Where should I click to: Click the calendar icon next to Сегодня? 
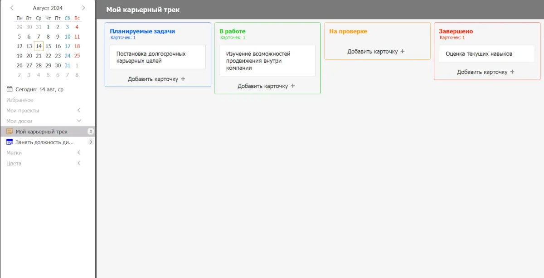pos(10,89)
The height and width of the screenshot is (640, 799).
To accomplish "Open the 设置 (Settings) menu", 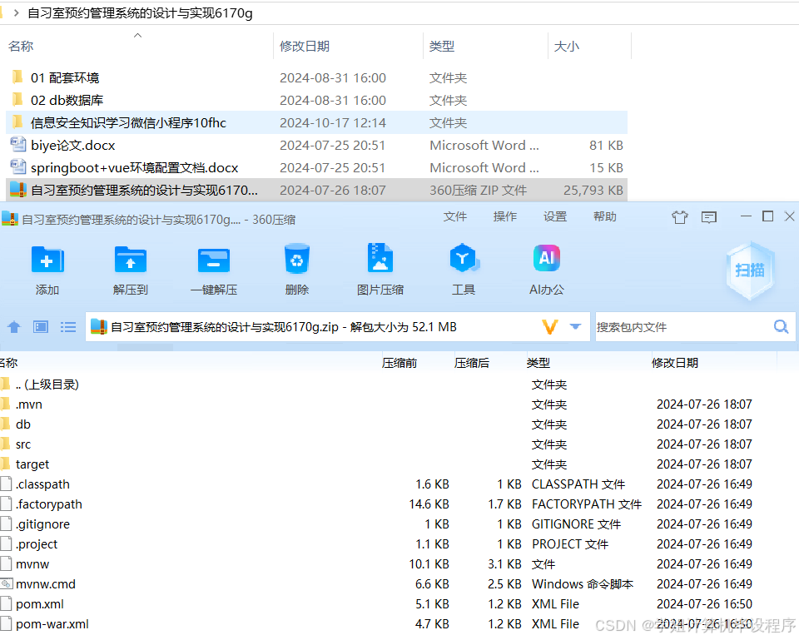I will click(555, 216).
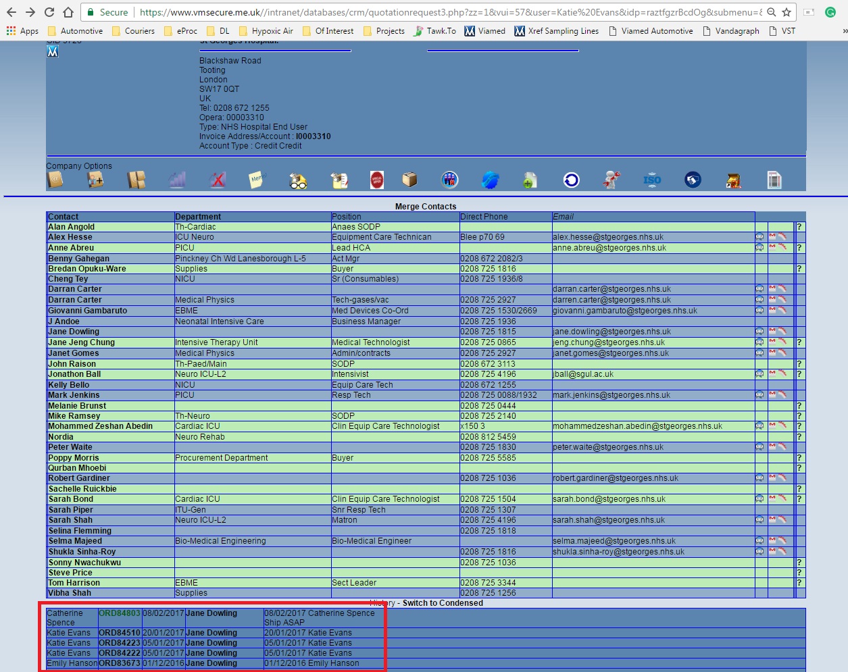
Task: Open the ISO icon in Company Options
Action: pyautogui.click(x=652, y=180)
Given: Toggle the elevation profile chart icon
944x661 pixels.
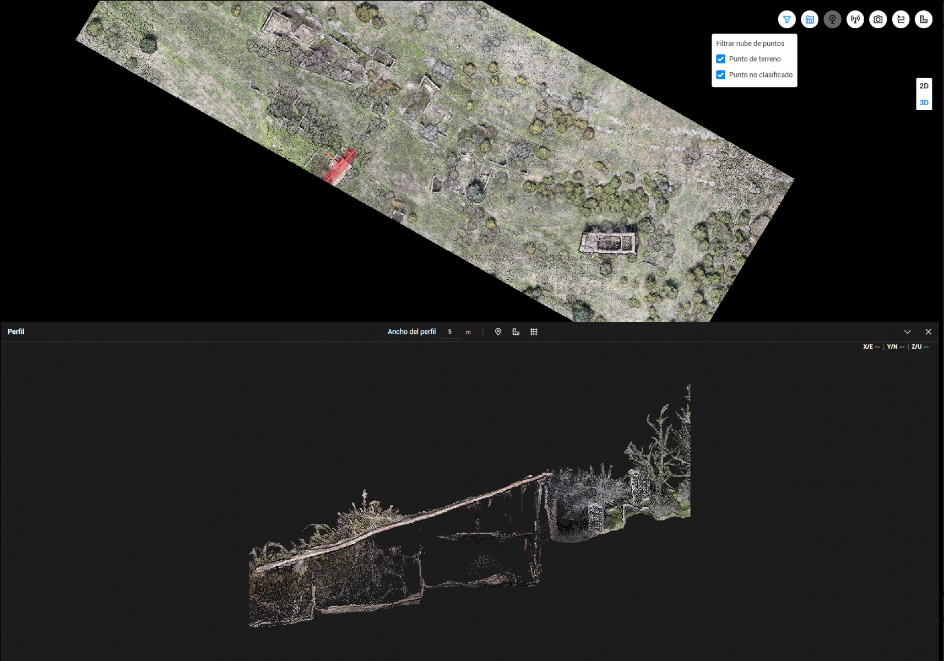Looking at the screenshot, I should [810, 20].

WHAT THIS TASK INVOLVES ->
Retype the entries above exactly, starting at their first line and ending with the line that holds "The height and"; pictures stay out.

EXPECTED ANSWER ->
Where should I click to: Click the calendar icon next to Сегодня? 
pos(10,89)
The height and width of the screenshot is (640, 799).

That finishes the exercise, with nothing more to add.